= Afshin Sheikholeslami Vatani =

Iranian Kurdish political activist

Afshin Sheikholeslami Vatani is an Iranian Kurdish political activist, a civil engineer, and environmentalist. Vatani is also a US resident who had immigrated to America in 2015. Vatani was first detained in 2003 by Intelligence Ministry officials in Sanandaj and sentenced to one year in prison for "propaganda against the state." He was captured again two years later and served the remainder of his sentence. On 17 February 2019, he was detained with his other co-members of the National Unity Party for “spreading propaganda against the Islamic Republic of Iran”. He was released on 5 billion Rial bail after one month of imprisonment.

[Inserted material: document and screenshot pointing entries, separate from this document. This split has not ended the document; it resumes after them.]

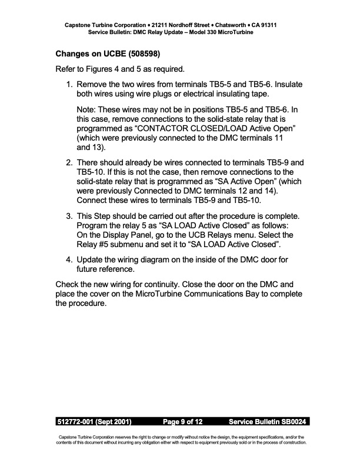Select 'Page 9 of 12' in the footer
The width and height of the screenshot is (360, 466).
tap(182, 422)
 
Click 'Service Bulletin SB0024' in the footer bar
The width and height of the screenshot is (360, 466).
tap(268, 422)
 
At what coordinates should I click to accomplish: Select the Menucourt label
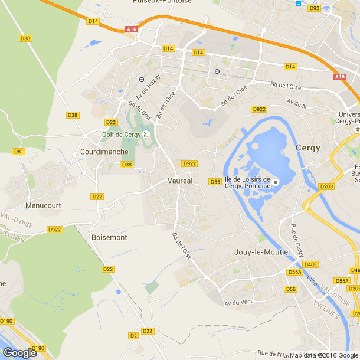point(43,205)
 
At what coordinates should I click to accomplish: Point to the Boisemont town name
point(109,237)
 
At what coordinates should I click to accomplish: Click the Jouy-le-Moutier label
point(263,252)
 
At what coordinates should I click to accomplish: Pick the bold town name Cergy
point(308,148)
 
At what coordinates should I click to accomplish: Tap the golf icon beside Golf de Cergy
point(146,135)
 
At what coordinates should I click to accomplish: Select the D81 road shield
point(19,152)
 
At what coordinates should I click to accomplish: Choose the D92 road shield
point(314,8)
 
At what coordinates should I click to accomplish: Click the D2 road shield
point(133,335)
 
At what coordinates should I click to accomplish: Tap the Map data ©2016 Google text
point(324,355)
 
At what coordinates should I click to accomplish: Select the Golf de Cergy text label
point(121,135)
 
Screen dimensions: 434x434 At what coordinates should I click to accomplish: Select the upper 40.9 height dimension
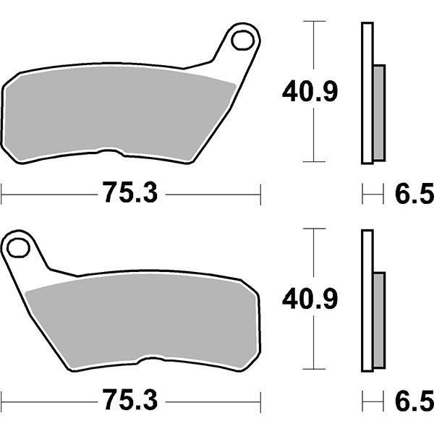pos(310,92)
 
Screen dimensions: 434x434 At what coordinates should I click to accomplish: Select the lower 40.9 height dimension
pos(310,299)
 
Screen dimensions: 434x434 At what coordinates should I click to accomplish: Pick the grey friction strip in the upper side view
pos(378,112)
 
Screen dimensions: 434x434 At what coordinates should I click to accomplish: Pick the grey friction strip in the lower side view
pos(378,319)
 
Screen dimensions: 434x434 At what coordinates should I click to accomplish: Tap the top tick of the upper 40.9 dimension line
pos(312,22)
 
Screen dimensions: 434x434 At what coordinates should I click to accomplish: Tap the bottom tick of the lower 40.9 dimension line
pos(312,368)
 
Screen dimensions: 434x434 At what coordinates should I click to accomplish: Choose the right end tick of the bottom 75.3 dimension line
pos(259,400)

On 19 March 2019, it was reported that Vatani and two other activists, Arman Vafaei and Fardin Karimi, were temporarily released until the trial on bail of 500 million tomans (about $120,000) each. Vatani has denied the charges conveyed against him. On 27 June 2020, he was arrested at his family's home in Sanandaj by the security forces linked with the Iranian Ministry of Intelligence. The Iranian Revolutionary Court confiscated his passport and banned him from leaving the country. Vatani is charged with disrupting public order and is a Kurdistan Free Life Party (PJAK) member, an armed Kurdish opposition group. On 31 July 2020, it was reported that Vatani has still not been charged by the Iranian judiciary 35 days after his arrest. His imprisonment has been extended by the Sanandaj prosecutor's office's second branch. On 20 September 2020, after over three months in detention, Vatani was released on 200 million Toman bail.